> [Exercise inputs]:
+++
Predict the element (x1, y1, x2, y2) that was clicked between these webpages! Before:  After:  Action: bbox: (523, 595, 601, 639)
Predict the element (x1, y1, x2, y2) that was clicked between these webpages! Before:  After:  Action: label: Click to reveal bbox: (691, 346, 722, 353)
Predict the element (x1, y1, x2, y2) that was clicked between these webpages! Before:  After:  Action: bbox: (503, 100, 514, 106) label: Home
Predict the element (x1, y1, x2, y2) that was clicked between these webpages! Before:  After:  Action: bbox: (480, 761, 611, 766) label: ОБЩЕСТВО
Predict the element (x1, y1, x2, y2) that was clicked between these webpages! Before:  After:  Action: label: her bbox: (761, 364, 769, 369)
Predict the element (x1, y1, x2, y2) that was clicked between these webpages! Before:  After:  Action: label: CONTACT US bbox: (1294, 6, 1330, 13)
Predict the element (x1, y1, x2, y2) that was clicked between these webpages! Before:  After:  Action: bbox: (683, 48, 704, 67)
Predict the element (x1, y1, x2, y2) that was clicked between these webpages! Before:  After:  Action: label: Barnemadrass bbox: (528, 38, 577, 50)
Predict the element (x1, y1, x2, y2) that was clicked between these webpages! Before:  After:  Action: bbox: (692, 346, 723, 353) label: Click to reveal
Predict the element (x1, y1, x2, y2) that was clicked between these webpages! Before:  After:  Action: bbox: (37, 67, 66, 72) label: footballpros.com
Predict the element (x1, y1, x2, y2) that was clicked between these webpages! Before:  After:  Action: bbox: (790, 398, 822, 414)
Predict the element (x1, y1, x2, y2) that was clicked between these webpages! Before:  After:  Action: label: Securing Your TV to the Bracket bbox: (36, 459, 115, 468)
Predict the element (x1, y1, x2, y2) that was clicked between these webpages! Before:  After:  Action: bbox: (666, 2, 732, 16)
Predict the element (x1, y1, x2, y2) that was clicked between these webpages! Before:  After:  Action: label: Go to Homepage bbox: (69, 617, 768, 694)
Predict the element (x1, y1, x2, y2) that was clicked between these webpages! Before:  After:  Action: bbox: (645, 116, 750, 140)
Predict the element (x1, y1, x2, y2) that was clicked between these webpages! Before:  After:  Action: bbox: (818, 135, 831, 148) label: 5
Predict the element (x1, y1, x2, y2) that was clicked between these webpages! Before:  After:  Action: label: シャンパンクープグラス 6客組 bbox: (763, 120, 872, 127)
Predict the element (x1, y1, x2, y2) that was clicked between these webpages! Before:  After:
+++
> [Exercise goal]:
Please pull out every line of the records above and reproduce each one word for word, in the same order.

> [Written answer]:
Predict the element (x1, y1, x2, y2) that was clicked between these webpages! Before:  After:  Action: bbox: (523, 595, 601, 639)
Predict the element (x1, y1, x2, y2) that was clicked between these webpages! Before:  After:  Action: label: Click to reveal bbox: (691, 346, 722, 353)
Predict the element (x1, y1, x2, y2) that was clicked between these webpages! Before:  After:  Action: bbox: (503, 100, 514, 106) label: Home
Predict the element (x1, y1, x2, y2) that was clicked between these webpages! Before:  After:  Action: bbox: (480, 761, 611, 766) label: ОБЩЕСТВО
Predict the element (x1, y1, x2, y2) that was clicked between these webpages! Before:  After:  Action: label: her bbox: (761, 364, 769, 369)
Predict the element (x1, y1, x2, y2) that was clicked between these webpages! Before:  After:  Action: label: CONTACT US bbox: (1294, 6, 1330, 13)
Predict the element (x1, y1, x2, y2) that was clicked between these webpages! Before:  After:  Action: bbox: (683, 48, 704, 67)
Predict the element (x1, y1, x2, y2) that was clicked between these webpages! Before:  After:  Action: label: Barnemadrass bbox: (528, 38, 577, 50)
Predict the element (x1, y1, x2, y2) that was clicked between these webpages! Before:  After:  Action: bbox: (692, 346, 723, 353) label: Click to reveal
Predict the element (x1, y1, x2, y2) that was clicked between these webpages! Before:  After:  Action: bbox: (37, 67, 66, 72) label: footballpros.com
Predict the element (x1, y1, x2, y2) that was clicked between these webpages! Before:  After:  Action: bbox: (790, 398, 822, 414)
Predict the element (x1, y1, x2, y2) that was clicked between these webpages! Before:  After:  Action: label: Securing Your TV to the Bracket bbox: (36, 459, 115, 468)
Predict the element (x1, y1, x2, y2) that was clicked between these webpages! Before:  After:  Action: bbox: (666, 2, 732, 16)
Predict the element (x1, y1, x2, y2) that was clicked between these webpages! Before:  After:  Action: label: Go to Homepage bbox: (69, 617, 768, 694)
Predict the element (x1, y1, x2, y2) that was clicked between these webpages! Before:  After:  Action: bbox: (645, 116, 750, 140)
Predict the element (x1, y1, x2, y2) that was clicked between these webpages! Before:  After:  Action: bbox: (818, 135, 831, 148) label: 5
Predict the element (x1, y1, x2, y2) that was clicked between these webpages! Before:  After:  Action: label: シャンパンクープグラス 6客組 bbox: (763, 120, 872, 127)
Predict the element (x1, y1, x2, y2) that was clicked between these webpages! Before:  After:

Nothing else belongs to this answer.